There are not many professors who can get hundreds of young people to a lecture on a Friday night, but Manuel Castells is box office.
Castells is the best-selling new media thinker who preaches the power of networked communications in journalism, business, politics and our social lives. His books on the information age have defined the impact of the Internet and wireless technology on our global and local culture.
Manuel is a kind of Californian hispanic Frodo of new media: charming, persuasive and wise. I can’t remember hearing so much laughter at an LSE event. He is convinced that the world is changing, but despite his obvious enthusiasm for new media, he tries hard to avoid making moral judgements about its effects or its essential nature.
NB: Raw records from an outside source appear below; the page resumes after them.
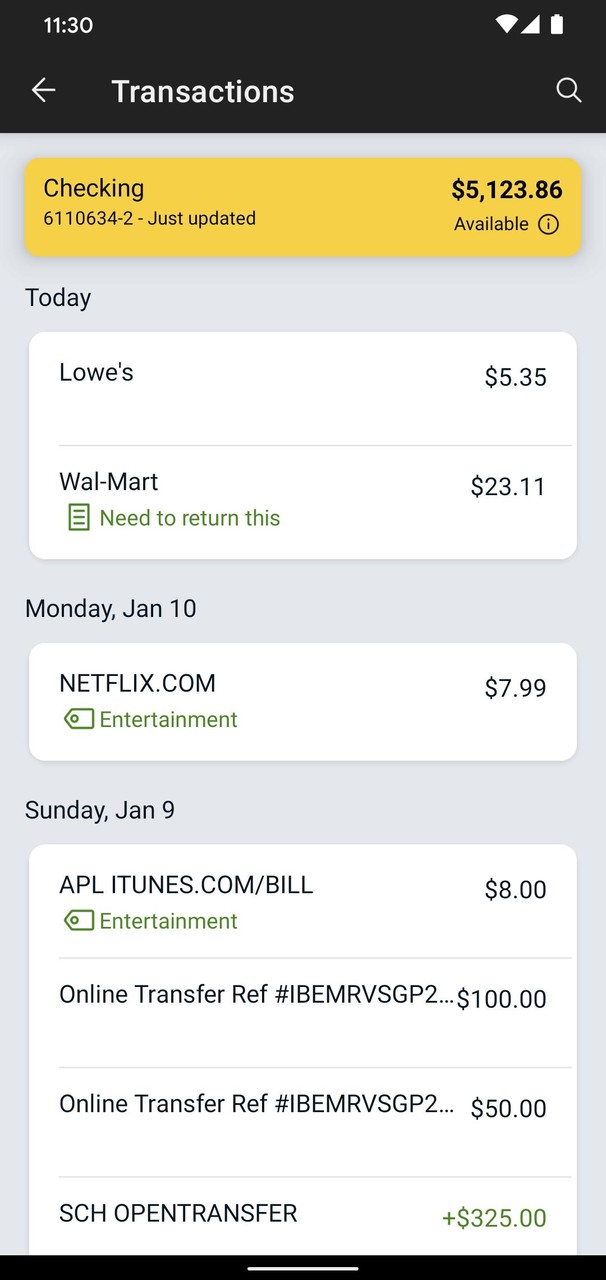Open the SCH OPENTRANSFER deposit details
The width and height of the screenshot is (606, 1280).
coord(303,1214)
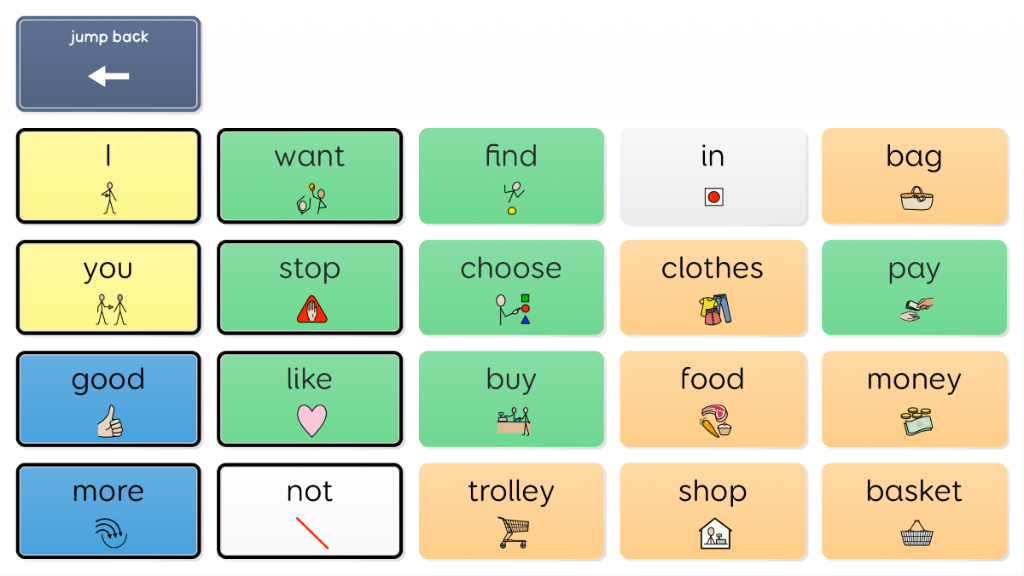
Task: Select the 'I' pronoun symbol cell
Action: pyautogui.click(x=108, y=176)
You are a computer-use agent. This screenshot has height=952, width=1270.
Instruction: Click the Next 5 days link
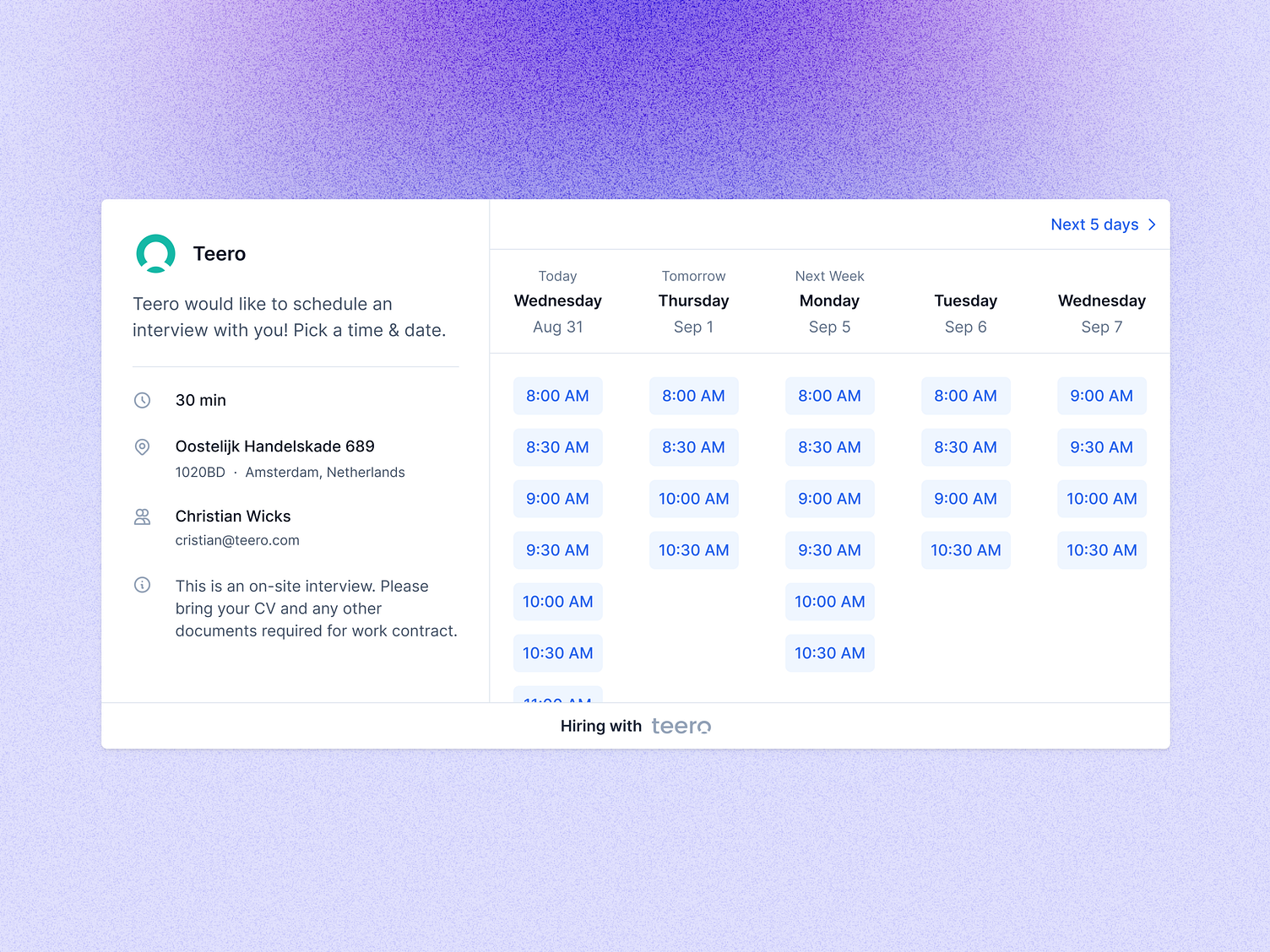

He insists that, despite a continued digital divide, we are all living IN not just with the Internet. He talks of a new ‘networked individualism’ and a ‘hybrid world’ mixing online and offline lives.
He says that the Internet does not isolate people. Instead it ‘amplifies sociability’. His new book will be about the politics of new technology. He says that the Internet is a “platform for the construction of autonomy’ and ‘mass self-communication’ as many-to-many communication replaces old top down models.
Castells insists that it fosters ‘insurgent’ political forces. These are not necessarily revolutionary but they do challenge the system from within. He cites the anti-globalisation movements. They are ‘hyperlinked’ and ‘horizontal’. He also quotes the way that young people in Spain used mobile phones to mobilize massive demonstrations in the wake of the Madrid bombings to protest at the way that the right-wing government falsely blamed it on ETA.
He also claims (as I have done) that Obama could not have come this far without new media grass roots networks.
But he is even more interesting, I think, when he talks about the way that successful business has become more networked, not just by using the technology but adapting the networked culture.
He rightly points out that the public sector has been hopeless at adopting networked processes even when it buys into the new technology. This is, he explains, because bureaucrats’ ‘micro power’ is created by their control over the machine. So they are reluctant to adopt the open and participatory procedures of networked communications.
Some academics are eager to criticise Castells. He is typecast as a starry-eyed optimist about new media. But in fact his arguments are very much based on imperical evidence gathered from substantial real world research programmes. He does not make moral claims for any innate virtues of the Internet.
This means he is much more open-minded and creative in his understanding of the possibilities and evolving nature of our networked worlds.
I am very sympathetic to this. As I keep saying in my book, SuperMedia, the world certainly is changing, but there is nothing inevitable about the outcomes. It is up to us all to forge the kind of communications world we want. It will be more networked, and Castells is a compelling and convincing guide to the new landscape.